操作要求: 按下方页面正文的建议,把基础用法代码封装成函数后,调用时需要传入哪几项?

今天一段时间一直在忙工作上的事,并没有系统地学习研究某一个具体的问题,但回顾这一个月的工作,发现还是有一些经验可以记录一下的。但这些经验没法系统地整理起来,因此只能算是开发中的杂项了。

杂项一:httpclient典型用法

  1. 基础用法
    HttpClient httpClient = HttpClientBuilder.create().build();
    HttpPost postMethod = null;
    try {
        postMethod = new HttpPost(reqUrl);
        postMethod.setConfig(RequestConfig.custom().setConnectTimeout(2000).setSocketTimeout(5000).build());
        Map<String, Object> params = new HashMap();
        params.put("param1", param1);
        params.put("param2", param2);
        postMethod.setEntity(new StringEntity(JSON.json(params), ContentType.APPLICATION_JSON));
        HttpResponse response = httpClient.execute(postMethod);
        if (response.getStatusLine().getStatusCode() == 200) {
            HttpEntity resEntity = response.getEntity();
            JSONObject parsedJsonObj = (JSONObject) JSON.parse(EntityUtils.toString(resEntity, "UTF-8"));
    
            //process parsedJsonObj
    
            if (resEntity != null) {
                try {
                    EntityUtils.consume(resEntity);
                } catch (Exception ignore) {
                }
            }
        }
    } catch (Exception e) {
        logger.error("请求失败", e);
    } finally {
         if (postMethod != null) {
             postMethod.releaseConnection();
         }
    }
    
    上面这段代码还是太麻烦了,实际编码中可以将上述代码封装成函数,只需要传入reqUrl,params, JsonResponseProcessHandler就可以了。

已知数据:
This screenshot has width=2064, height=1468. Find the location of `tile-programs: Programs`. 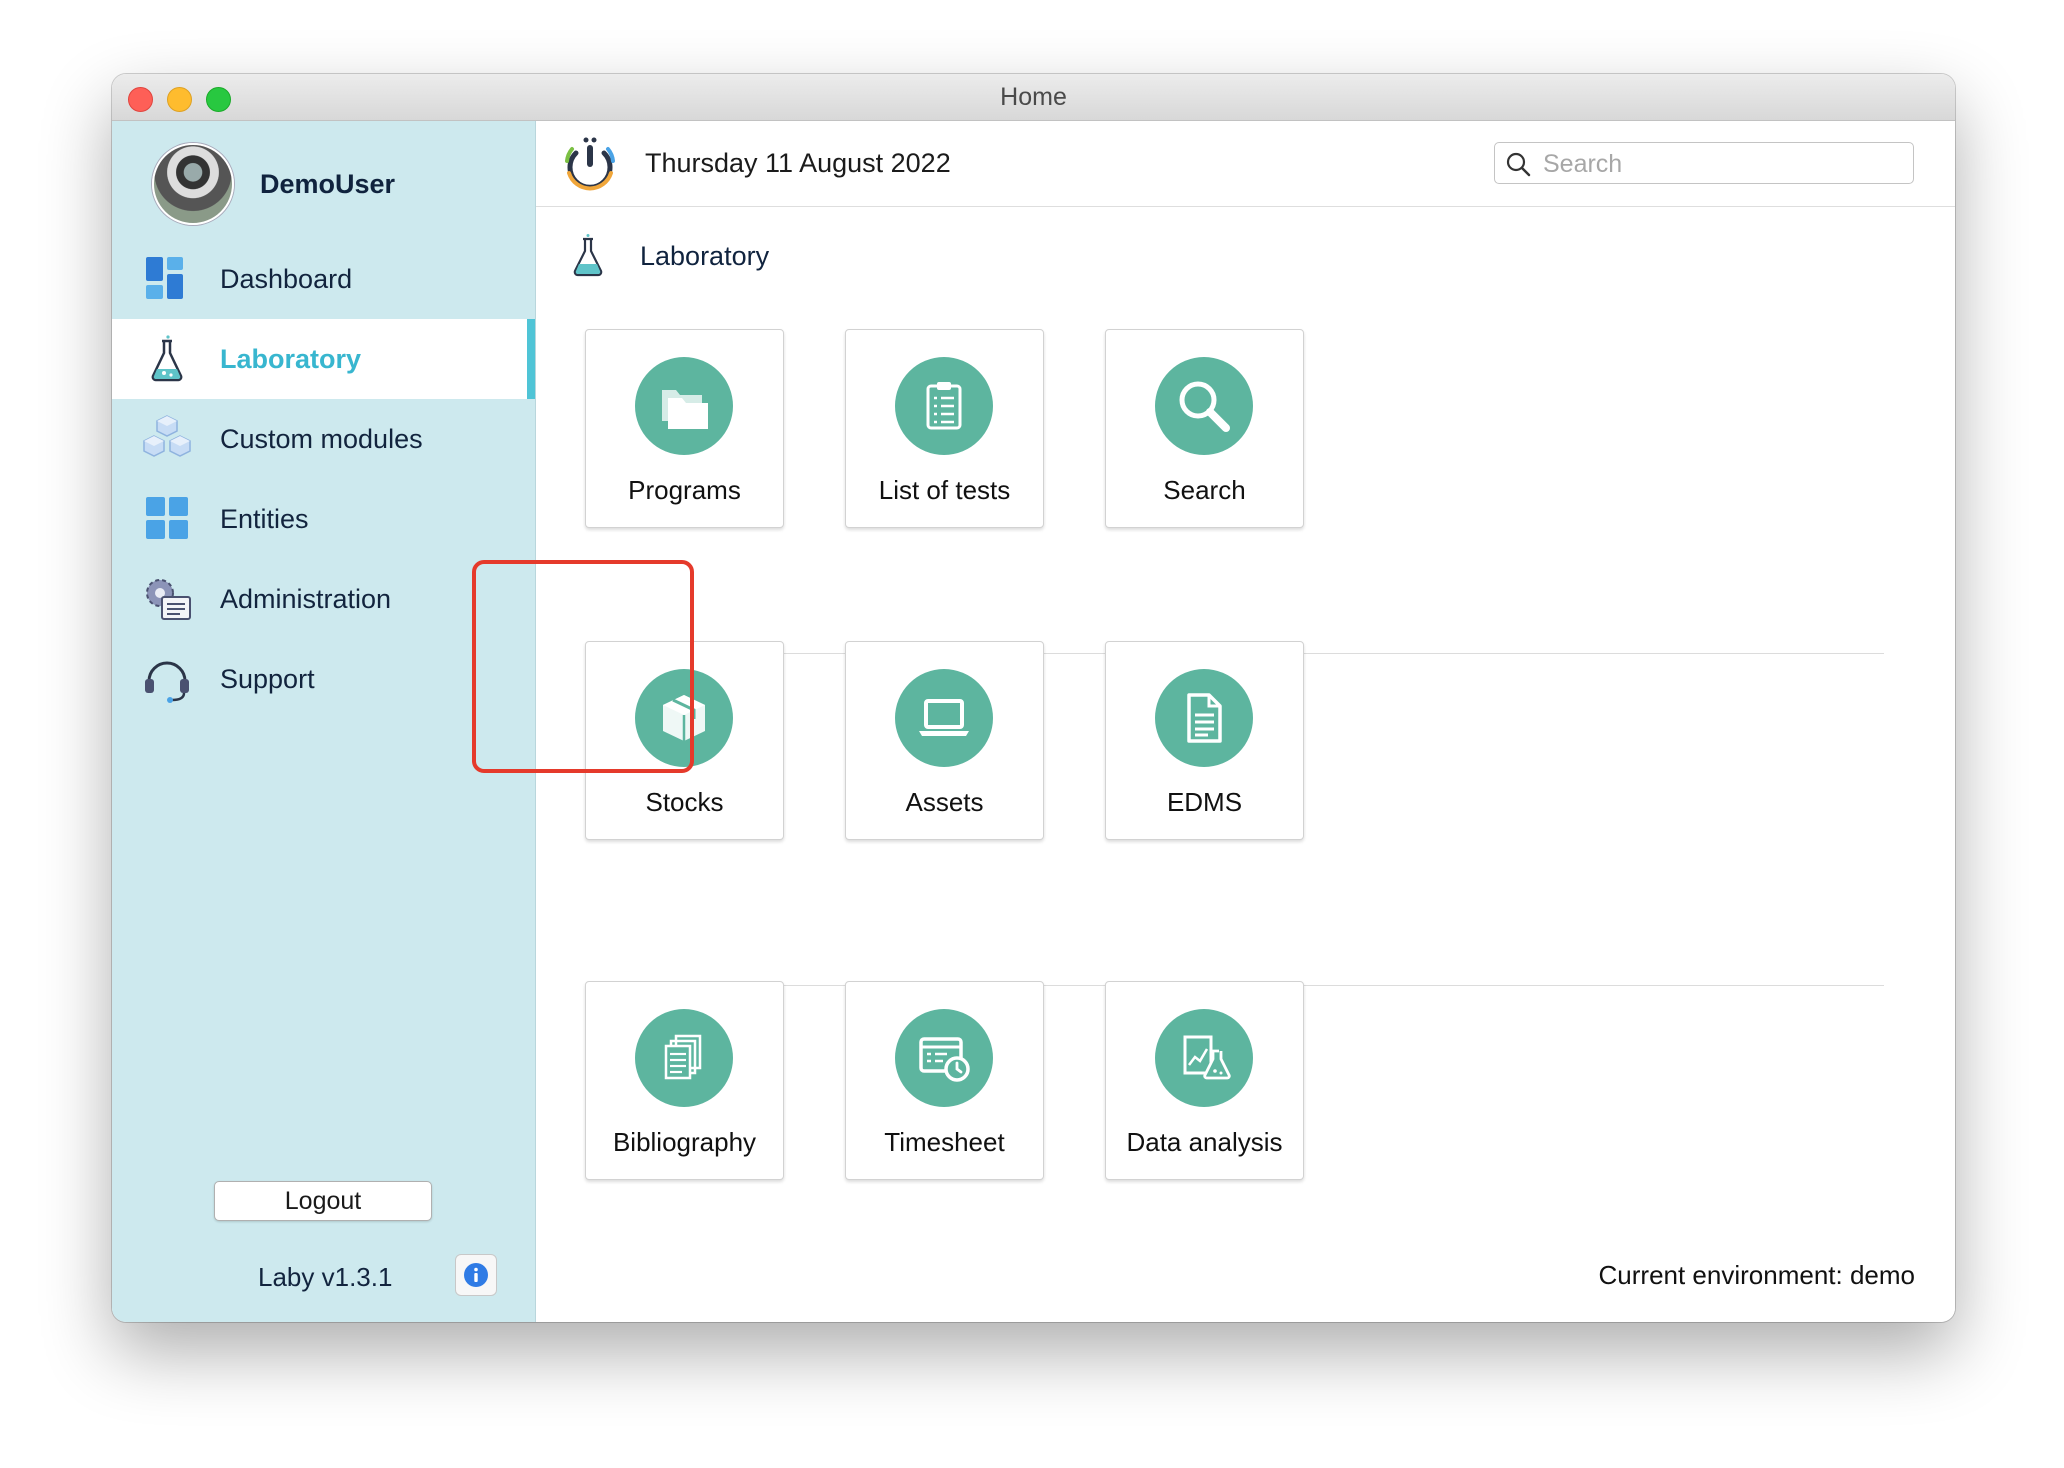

本题结果: reqUrl、params 和 JsonResponseProcessHandler。